→ **Raw data**
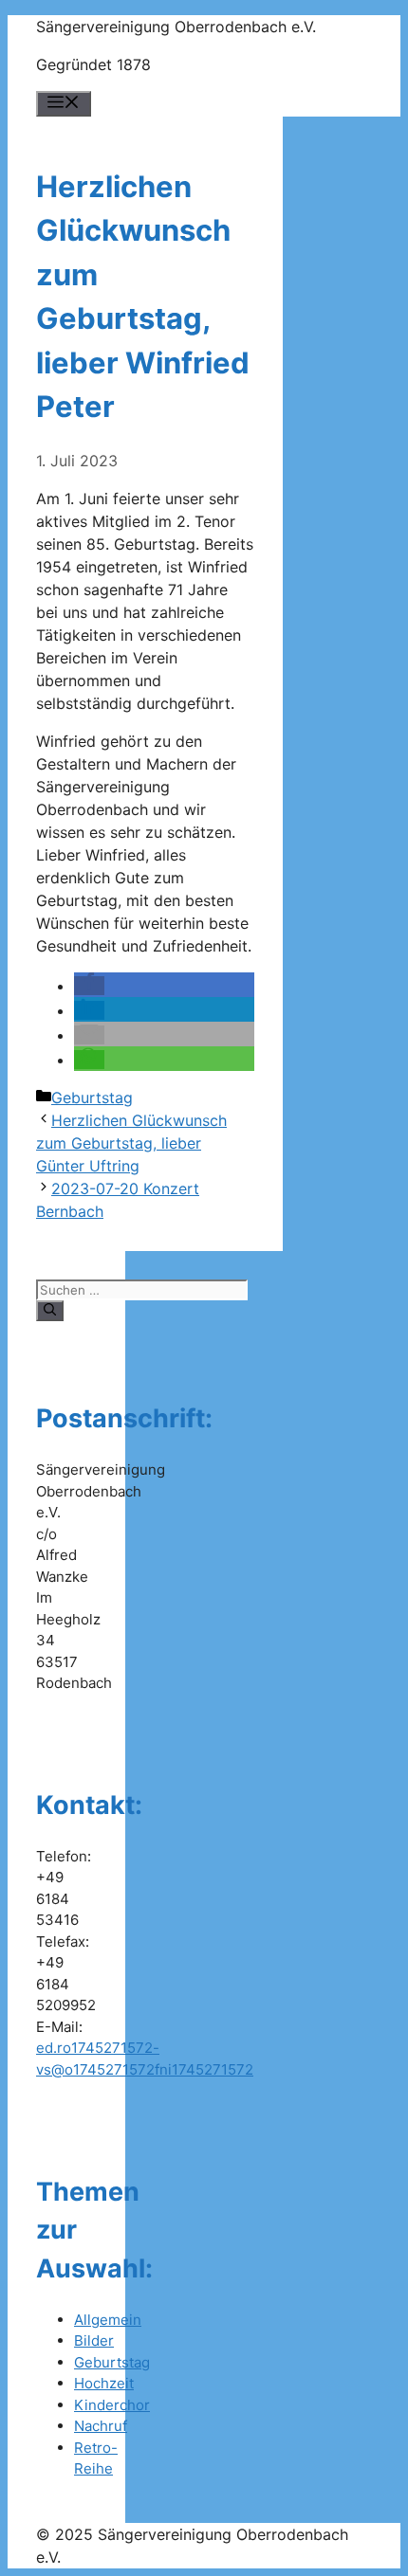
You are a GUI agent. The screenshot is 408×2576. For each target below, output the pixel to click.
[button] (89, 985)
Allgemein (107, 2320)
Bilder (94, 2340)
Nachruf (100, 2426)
---
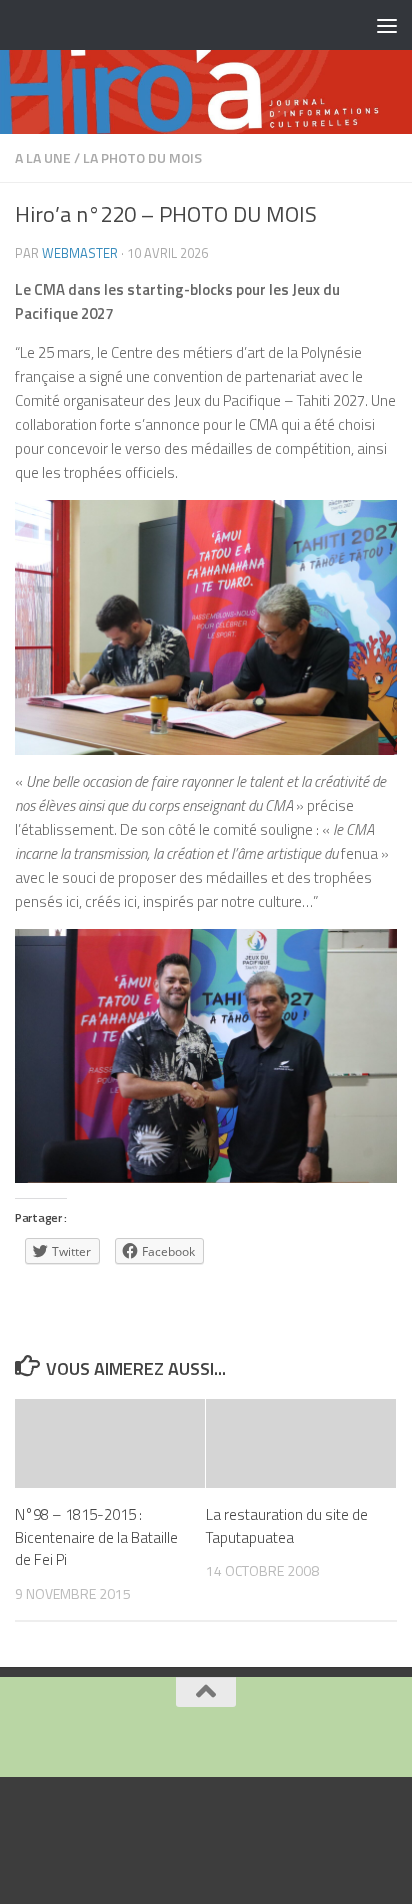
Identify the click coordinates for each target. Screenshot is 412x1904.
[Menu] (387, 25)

→ **What is being asked**
Copy out the range of lines above starting at the line with "You are a GUI" and ending at the line with "Nachruf (100, 2426)", exactly and including both.

→ **Written response**
You are a GUI agent. The screenshot is 408×2576. For each target below, output the pixel to click.
[button] (89, 985)
Allgemein (107, 2320)
Bilder (94, 2340)
Nachruf (100, 2426)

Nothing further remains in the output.